The OneLayer Strategy: Building Multi-Stakeholder Value Propositions in Enterprise Sales
Enterprise deals rarely fail because of product capabilities. They fail because vendors can’t articulate value to all the stakeholders involved in the buying decision. In a recent episode of Category Visionaries, OneLayer founder Dave Mor revealed how his team builds value propositions that resonate across the enterprise, turning potential blockers into active champions.
Understanding the Enterprise Landscape
OneLayer’s approach to stakeholder engagement begins with understanding how enterprise technology needs have evolved. As Dave explains: “Until 2000 ISh organization had only one type of enterprise network which we call all it. But then it split it to critical environment and regular it. And that’s been called as OT operational technology.” This evolution created distinct stakeholder groups with different priorities and concerns.
Mapping Stakeholder Pain Points
Through extensive market analysis, OneLayer identified a critical pattern in enterprise technology adoption. “Security taken as an afterthought at the beginning of the pilot stage,” Dave notes. “And then the it team want to connect this amazing network to the rest of the organization network and the CISO or other security teams say, stop, you cannot connect that to my network. Where is the security stack?”
This insight revealed three key stakeholder groups with distinct needs:
- IT Teams: Need simplified management and integration with existing systems
- Security Teams: Require visibility and control without becoming cellular experts
- Innovation Teams: Want to deploy new technologies without security friction
Creating Multi-Stakeholder Value
Rather than trying to sell to each group separately, OneLayer developed an integrated approach. As Dave describes: “We have the it that we simplify their life. We have the digital and innovation team that have the eager to push this domain forward and we have the economic buyer that really sees the value in the cost reduction once the product is being deployed.”
The Integration Strategy
A key element of OneLayer’s stakeholder strategy is their focus on integration with existing tools and processes. “If their solution is already working, if they put the policy, if they have the visibility tools on the it side, we integrate with those tools and translate that to the cellular language,” Dave explains.

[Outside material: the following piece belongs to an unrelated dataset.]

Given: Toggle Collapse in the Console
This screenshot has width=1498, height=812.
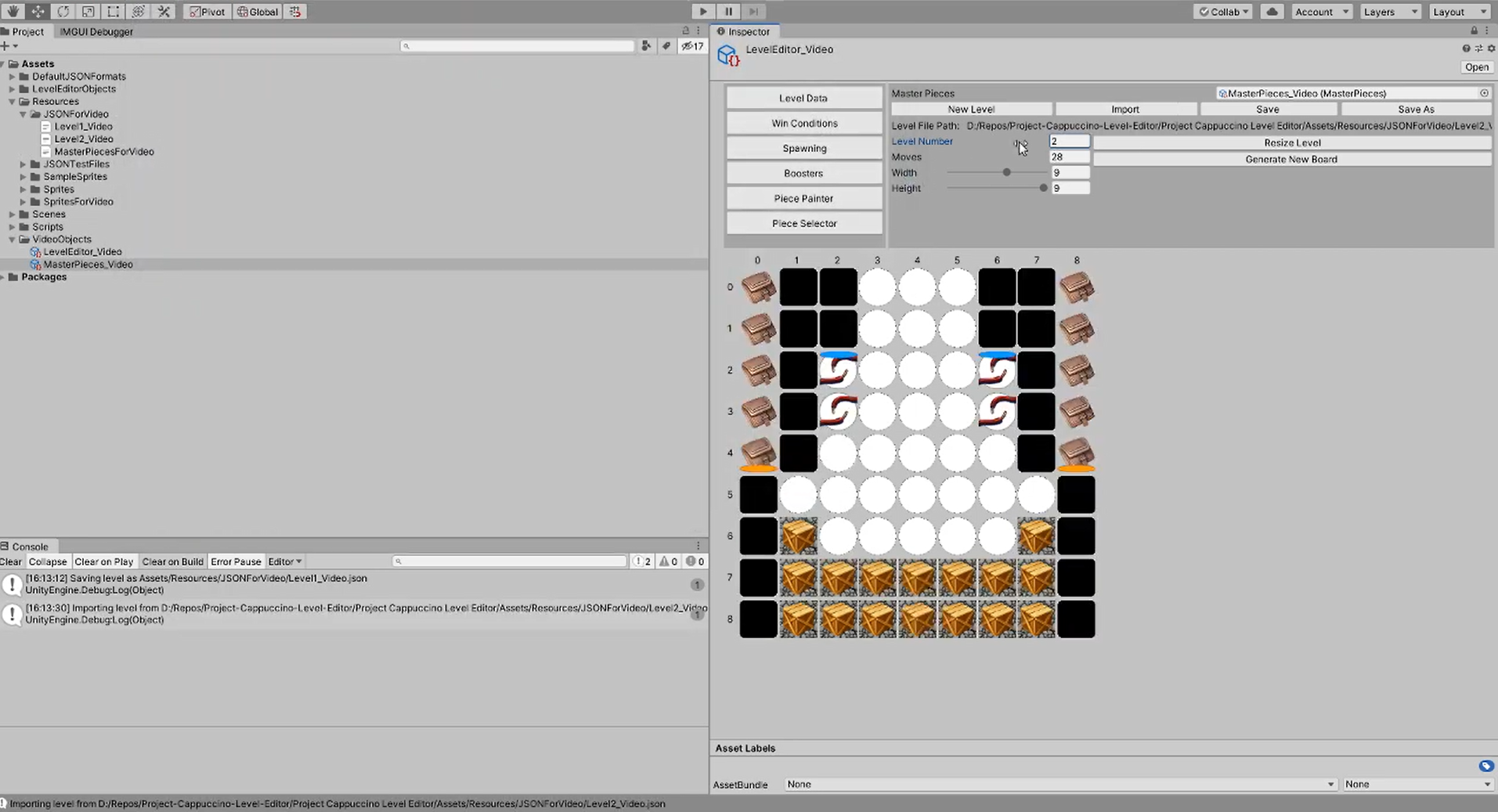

This approach creates immediate value for IT teams while respecting existing security investments.
Building on Existing Practices
Instead of requiring stakeholders to adopt entirely new methodologies, OneLayer builds bridges to established practices. “We work very hard not to invent the wheel,” Dave notes. Their approach starts by examining “how enterprise protects the IoT today, how the stack is built. Now let’s take that and try to install it as is in the private cellular and let’s see the gap.”
The Power of Transparent Communication
OneLayer’s approach to stakeholder communication emphasizes transparency about both capabilities and limitations. “A lot of founders that I meet see in my ecosystem and also ask questions the past, try to highlight the upside, the positive side and ignore or reduce the downside of the risks and try to do the opposite,” Dave shares.
This transparency builds credibility: “If investors really see that allocating attention to your gaps and this is your mitigation plan, this is how you are not ignoring the risks, you are looking them straightforward… you are building a much more balanced company and not just have a great dream of a pink future.”
Framework for Multi-Stakeholder Value Creation
From OneLayer’s experience, we can extract several key principles for building multi-stakeholder value propositions:
- Map the Ecosystem: Understand how different stakeholders interact and influence decisions.
- Bridge Don’t Build: Look for ways to extend existing practices rather than requiring new ones.
- Create Connected Value: Develop benefits that cascade across stakeholder groups.
- Focus on Integration: Make your solution work within existing environments.
- Practice Transparent Communication: Address concerns directly and provide clear mitigation strategies.
The effectiveness of this approach is evident in OneLayer’s market traction. Even as an early-stage company, they face “a challenge of over demand… because the domain is so defined, because IoT problems in enterprise domain is very clear.”
For B2B tech founders navigating complex enterprise sales, OneLayer’s experience offers a crucial lesson: success comes not from selling to individual stakeholders, but from creating an integrated value proposition that makes every stakeholder successful. By understanding departmental needs and building bridges between them, teams can transform potential blockers into active champions of their solution.